75+ document formats — PDF, DOCX, XLSX, PPTX, HTML, EPUB, images, and more via Kreuzberg extraction engine
OCR for scanned PDFs — local OCR via Tesseract (default), EasyOCR, or PaddleOCR (--ocr flag), with optional Google Cloud Vision fallback (--ocr-backend gcv)
Budget controls — set --max-cost to cap LLM spending
Runs locally — your documents stay on your machine

Use Cases

Research & education — map how theories, methods, and findings connect across a body of literature. Generate concept maps for courses, literature reviews, or self-study
Business intelligence — drop in competitor whitepapers, market reports, or internal docs and see the landscape
Investigative work — analyze FOIA releases, court filings, public records, and document leaks
Legal review — extract and connect entities across document collections
Genealogy — trace family relationships across vital records

AI Knowledge Base

sift-kg generates structured knowledge that AI agents can operate from directly.

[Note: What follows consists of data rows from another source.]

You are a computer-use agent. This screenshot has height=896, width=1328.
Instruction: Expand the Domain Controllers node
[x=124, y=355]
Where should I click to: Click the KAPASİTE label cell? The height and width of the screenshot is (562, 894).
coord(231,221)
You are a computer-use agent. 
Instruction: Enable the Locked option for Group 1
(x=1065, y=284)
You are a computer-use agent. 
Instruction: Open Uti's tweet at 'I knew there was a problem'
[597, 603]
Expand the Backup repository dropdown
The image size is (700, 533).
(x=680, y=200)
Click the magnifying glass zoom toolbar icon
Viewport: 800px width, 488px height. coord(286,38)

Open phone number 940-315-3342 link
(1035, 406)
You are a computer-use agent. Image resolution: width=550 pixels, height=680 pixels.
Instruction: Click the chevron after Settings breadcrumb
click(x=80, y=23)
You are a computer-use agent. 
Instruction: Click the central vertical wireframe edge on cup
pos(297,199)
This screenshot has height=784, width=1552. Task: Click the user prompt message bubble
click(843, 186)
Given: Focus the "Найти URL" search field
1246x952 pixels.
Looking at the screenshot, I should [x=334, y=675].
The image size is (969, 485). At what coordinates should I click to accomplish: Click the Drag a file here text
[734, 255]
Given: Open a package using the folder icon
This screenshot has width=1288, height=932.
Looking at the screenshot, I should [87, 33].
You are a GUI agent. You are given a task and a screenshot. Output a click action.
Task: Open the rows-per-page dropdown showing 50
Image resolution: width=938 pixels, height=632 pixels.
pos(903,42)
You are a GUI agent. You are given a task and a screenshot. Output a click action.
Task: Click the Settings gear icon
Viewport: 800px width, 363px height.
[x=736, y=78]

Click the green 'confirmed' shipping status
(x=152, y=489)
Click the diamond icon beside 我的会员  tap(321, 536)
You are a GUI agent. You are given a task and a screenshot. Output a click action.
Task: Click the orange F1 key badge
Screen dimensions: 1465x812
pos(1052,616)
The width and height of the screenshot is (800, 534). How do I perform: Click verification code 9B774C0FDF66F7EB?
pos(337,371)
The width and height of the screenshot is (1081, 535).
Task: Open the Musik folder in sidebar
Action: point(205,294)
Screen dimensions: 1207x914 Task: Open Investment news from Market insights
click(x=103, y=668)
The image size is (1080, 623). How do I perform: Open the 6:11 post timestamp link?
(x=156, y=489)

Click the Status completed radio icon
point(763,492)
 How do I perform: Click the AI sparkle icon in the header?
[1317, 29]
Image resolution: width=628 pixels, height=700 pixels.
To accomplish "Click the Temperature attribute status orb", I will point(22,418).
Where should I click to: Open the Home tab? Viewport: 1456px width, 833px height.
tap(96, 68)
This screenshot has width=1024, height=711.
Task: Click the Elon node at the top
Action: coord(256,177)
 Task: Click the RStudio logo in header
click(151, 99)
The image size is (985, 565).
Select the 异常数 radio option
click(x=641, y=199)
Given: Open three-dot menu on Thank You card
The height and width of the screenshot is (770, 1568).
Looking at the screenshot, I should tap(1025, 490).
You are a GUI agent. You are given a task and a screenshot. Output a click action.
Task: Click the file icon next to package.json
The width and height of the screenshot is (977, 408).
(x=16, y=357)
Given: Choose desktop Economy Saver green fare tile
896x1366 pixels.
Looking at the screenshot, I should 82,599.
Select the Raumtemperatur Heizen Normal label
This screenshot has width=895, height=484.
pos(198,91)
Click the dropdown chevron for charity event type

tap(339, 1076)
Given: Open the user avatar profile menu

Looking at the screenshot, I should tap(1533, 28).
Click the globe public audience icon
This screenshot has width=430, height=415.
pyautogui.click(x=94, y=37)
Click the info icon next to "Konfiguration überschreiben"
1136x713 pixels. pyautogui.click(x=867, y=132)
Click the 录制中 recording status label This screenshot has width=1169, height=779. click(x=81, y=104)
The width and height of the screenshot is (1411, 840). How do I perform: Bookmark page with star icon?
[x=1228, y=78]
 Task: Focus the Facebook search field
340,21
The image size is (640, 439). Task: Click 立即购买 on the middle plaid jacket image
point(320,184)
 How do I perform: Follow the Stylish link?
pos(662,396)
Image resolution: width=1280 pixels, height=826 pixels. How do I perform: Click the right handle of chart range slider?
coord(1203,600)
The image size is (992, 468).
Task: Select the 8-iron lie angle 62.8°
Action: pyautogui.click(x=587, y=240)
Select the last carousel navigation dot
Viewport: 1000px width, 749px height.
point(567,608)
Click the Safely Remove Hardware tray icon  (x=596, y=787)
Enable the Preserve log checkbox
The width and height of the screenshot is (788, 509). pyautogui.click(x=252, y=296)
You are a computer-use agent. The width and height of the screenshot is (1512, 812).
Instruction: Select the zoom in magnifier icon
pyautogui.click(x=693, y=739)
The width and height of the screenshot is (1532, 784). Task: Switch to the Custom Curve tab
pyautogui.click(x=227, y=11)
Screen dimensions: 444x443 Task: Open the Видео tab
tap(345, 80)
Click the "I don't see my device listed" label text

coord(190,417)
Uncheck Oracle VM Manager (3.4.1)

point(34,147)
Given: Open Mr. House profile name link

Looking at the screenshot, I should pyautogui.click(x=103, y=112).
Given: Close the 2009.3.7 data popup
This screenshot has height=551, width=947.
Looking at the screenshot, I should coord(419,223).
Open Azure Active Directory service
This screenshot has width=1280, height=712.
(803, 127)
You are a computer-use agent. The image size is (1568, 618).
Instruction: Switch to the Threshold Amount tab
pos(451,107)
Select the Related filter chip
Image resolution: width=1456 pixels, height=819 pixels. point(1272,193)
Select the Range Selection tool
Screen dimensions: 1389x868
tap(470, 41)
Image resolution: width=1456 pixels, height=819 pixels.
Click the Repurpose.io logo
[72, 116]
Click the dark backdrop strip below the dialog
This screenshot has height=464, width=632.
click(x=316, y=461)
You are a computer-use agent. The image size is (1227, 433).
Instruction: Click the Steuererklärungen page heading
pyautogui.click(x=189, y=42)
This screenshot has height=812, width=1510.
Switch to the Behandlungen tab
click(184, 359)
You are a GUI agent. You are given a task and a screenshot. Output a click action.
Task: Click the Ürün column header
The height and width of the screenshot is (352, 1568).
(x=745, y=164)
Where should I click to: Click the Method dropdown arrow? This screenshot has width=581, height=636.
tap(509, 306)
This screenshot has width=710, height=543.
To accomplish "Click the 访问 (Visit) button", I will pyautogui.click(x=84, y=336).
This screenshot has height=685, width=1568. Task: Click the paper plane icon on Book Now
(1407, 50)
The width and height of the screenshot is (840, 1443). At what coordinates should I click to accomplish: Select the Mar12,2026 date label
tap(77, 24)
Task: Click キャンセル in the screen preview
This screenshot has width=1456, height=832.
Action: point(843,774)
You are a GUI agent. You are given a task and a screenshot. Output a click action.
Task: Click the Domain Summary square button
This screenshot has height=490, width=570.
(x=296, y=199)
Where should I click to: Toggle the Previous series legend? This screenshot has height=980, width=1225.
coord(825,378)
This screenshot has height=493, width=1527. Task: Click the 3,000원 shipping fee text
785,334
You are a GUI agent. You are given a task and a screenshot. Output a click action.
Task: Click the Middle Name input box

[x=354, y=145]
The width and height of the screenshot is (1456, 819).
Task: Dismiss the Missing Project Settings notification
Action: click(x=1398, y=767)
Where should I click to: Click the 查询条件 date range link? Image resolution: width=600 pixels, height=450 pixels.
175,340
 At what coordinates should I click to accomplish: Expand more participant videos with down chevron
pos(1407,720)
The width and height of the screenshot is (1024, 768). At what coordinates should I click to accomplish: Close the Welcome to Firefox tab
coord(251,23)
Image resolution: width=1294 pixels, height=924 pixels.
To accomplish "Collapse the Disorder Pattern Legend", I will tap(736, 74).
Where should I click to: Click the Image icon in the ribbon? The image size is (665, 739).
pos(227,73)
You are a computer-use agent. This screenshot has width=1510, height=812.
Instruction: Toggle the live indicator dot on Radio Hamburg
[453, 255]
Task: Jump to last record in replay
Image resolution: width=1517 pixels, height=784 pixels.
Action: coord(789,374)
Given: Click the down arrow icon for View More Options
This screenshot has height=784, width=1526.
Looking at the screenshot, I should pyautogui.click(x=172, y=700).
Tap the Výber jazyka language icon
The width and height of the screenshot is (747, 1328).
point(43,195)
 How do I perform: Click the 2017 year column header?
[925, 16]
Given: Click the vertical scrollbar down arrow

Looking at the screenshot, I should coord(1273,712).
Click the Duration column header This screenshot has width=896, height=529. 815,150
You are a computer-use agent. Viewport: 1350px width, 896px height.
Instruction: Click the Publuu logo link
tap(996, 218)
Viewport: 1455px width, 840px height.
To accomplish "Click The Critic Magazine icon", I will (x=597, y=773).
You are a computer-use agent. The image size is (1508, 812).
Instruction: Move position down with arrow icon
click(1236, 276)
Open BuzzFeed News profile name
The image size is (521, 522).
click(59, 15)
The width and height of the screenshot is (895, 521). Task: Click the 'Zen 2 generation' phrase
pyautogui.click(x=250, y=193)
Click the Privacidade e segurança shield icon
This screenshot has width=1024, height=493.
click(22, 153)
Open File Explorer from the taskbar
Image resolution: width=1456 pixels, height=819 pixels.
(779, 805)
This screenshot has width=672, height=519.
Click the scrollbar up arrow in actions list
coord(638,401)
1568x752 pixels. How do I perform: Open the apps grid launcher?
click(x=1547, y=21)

Point sift at your documents, notes, or project files. The output — a JSON knowledge graph — gives any AI agent a persistent, structured understanding of how everything in your world connects. No manual organization, no tagging, no wiki links. The structure emerges from the content.

sift extract ./my-stuff/
sift build
sift topology          # structural overview (JSON, for agents)
sift query "topic"     # entity neighborhood subgraph (JSON, for agents)
sift search "X" --json # entity lookup (JSON, for agents)
sift info --json       # project stats (JSON, for agents)

The graph persists across sessions and grows incrementally — extract new documents into the same output directory and rebuild. Entity deduplication ensures the graph stays coherent as it grows.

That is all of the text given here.